Partition a Set into k Disjoint Subset


Give a Set S, partition the set into k disjoint subsets such that the difference of their sums is minimal.

say, S = {1,2,3,4,5} and k = 2, so { {3,4}, {1,2,5} } since their sums {7,8} have minimal difference. For S = {1,2,3}, k = 2 it will be {{1,2},{3}} since difference in sum is 0.

The problem is similar to The Partition Problem from The Algorithm Design Manual. Except Steven Skiena discusses a method to solve it without rearrangement.

I was going to try Simulated Annealing. So i wondering, if there was a better method?

Thanks in advance.


Solution

  • The pseudo-polytime algorithm for a knapsack can be used for k=2. The best we can do is sum(S)/2. Run the knapsack algorithm

    for s in S:
        for i in 0 to sum(S):
            if arr[i] then arr[i+s] = true;
    

    then look at sum(S)/2, followed by sum(S)/2 +/- 1, etc.

    For 'k>=3' I believe this is NP-complete, like the 3-partition problem.

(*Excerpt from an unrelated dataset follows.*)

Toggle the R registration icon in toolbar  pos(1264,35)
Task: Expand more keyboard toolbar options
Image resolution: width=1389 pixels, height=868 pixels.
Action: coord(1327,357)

    The simplest way to do it for k>=3 is just to brute force it, here's one way, not sure if it's the fastest or cleanest.

    import copy
    arr = [1,2,3,4]
    
    def t(k,accum,index):
        print accum,k
        if index == len(arr):
            if(k==0):
                return copy.deepcopy(accum);
            else:
                return [];
    
        element = arr[index];
        result = []
    
        for set_i in range(len(accum)):
            if k>0:
                clone_new = copy.deepcopy(accum);
                clone_new[set_i].append([element]);
                result.extend( t(k-1,clone_new,index+1) );
    
            for elem_i in range(len(accum[set_i])):
                clone_new = copy.deepcopy(accum);
                clone_new[set_i][elem_i].append(element)
                result.extend( t(k,clone_new,index+1) );
    
        return result
    
    print t(3,[[]],0);
    

    Simulated annealing might be good, but since the 'neighbors' of a particular solution aren't really clear, a genetic algorithm might be better suited to this. You'd start out by randomly picking a group of subsets and 'mutate' by moving numbers between subsets.